* START *

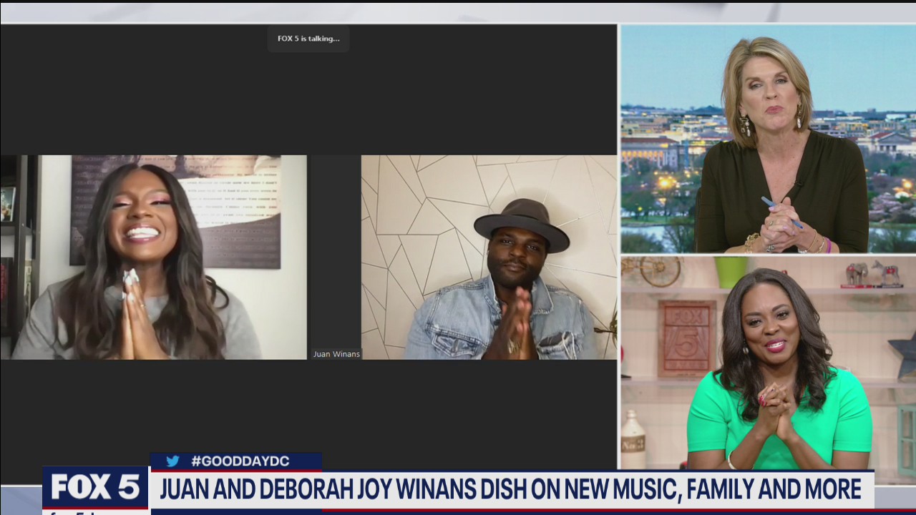
Task: Click the Twitter bird icon
Action: 172,461
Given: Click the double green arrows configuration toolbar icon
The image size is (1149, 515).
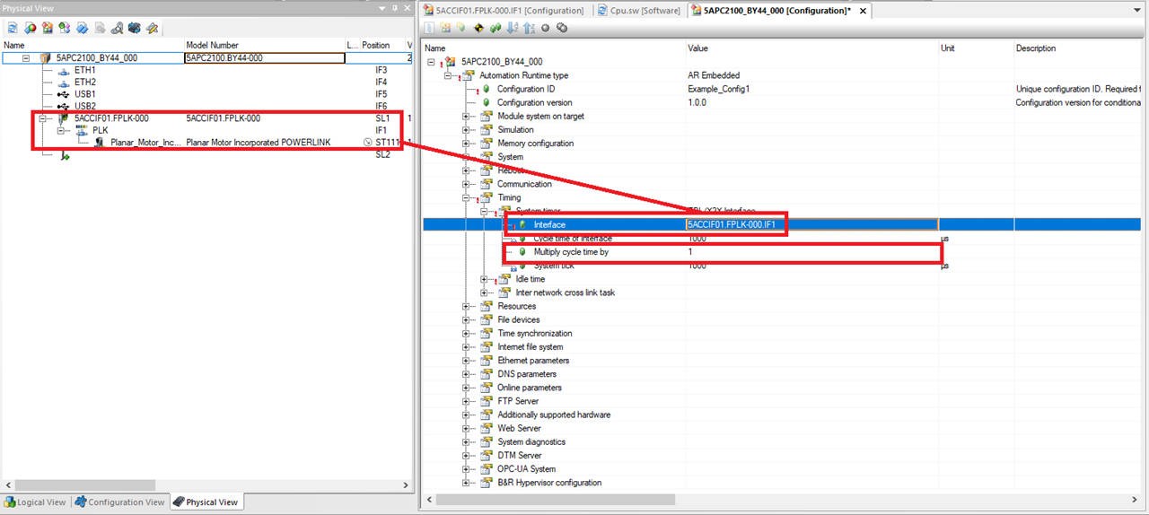Looking at the screenshot, I should pos(496,28).
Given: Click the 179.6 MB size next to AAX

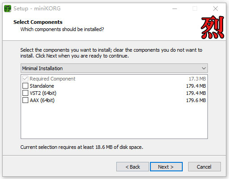Looking at the screenshot, I should (x=196, y=100).
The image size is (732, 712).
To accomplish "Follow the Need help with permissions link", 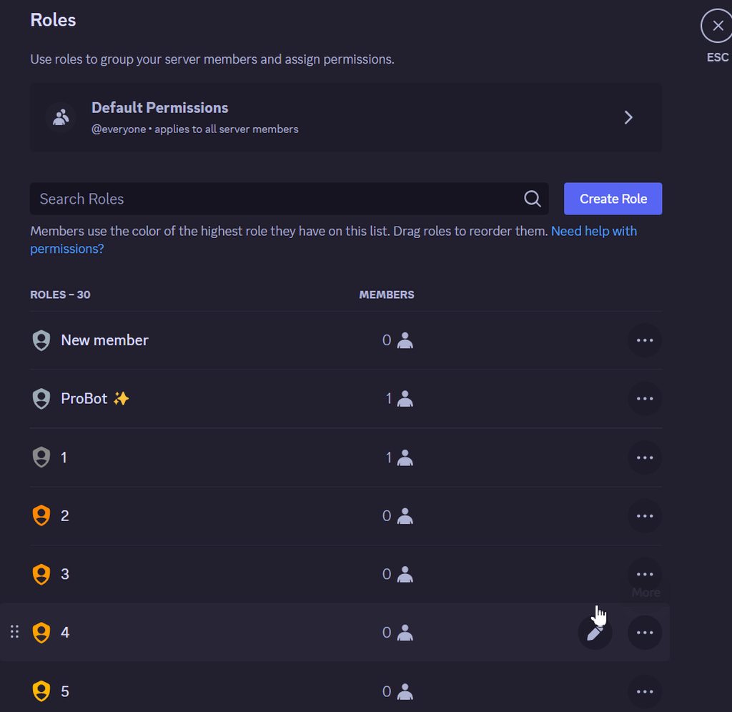I will pyautogui.click(x=333, y=240).

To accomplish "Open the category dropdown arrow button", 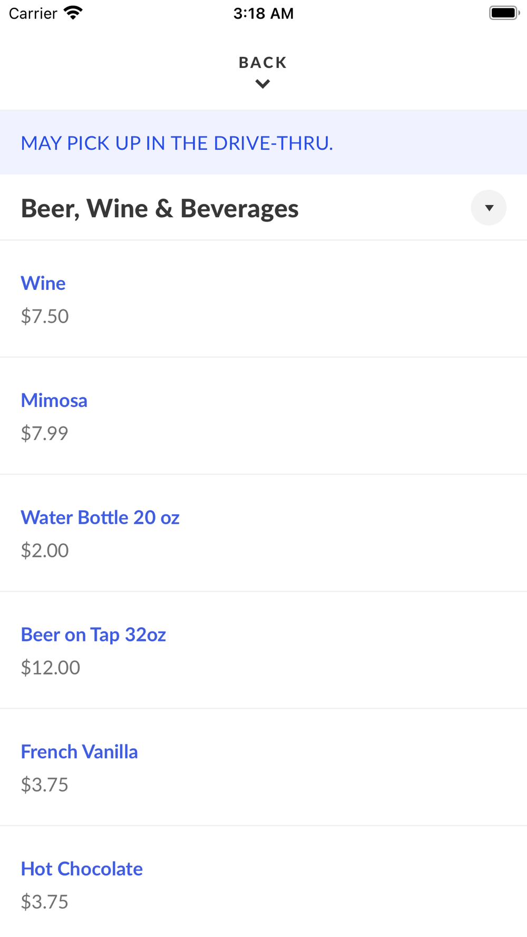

* END *

Exercise requirements
Recast the entries from the line containing "Given: Click the double" through the line containing "Looking at the screenshot, I should (x=196, y=100)." as a two-column CSV with the headers instruction and reply. Give one row per entry, put each field in quotes with line breaks turned into spaces, and leave the pictures out.

Final answer
instruction,reply
"Given: Click the double green arrows configuration toolbar icon The image size is (1149, 515).","Looking at the screenshot, I should pos(496,28)."
"Given: Click the 179.6 MB size next to AAX","Looking at the screenshot, I should (x=196, y=100)."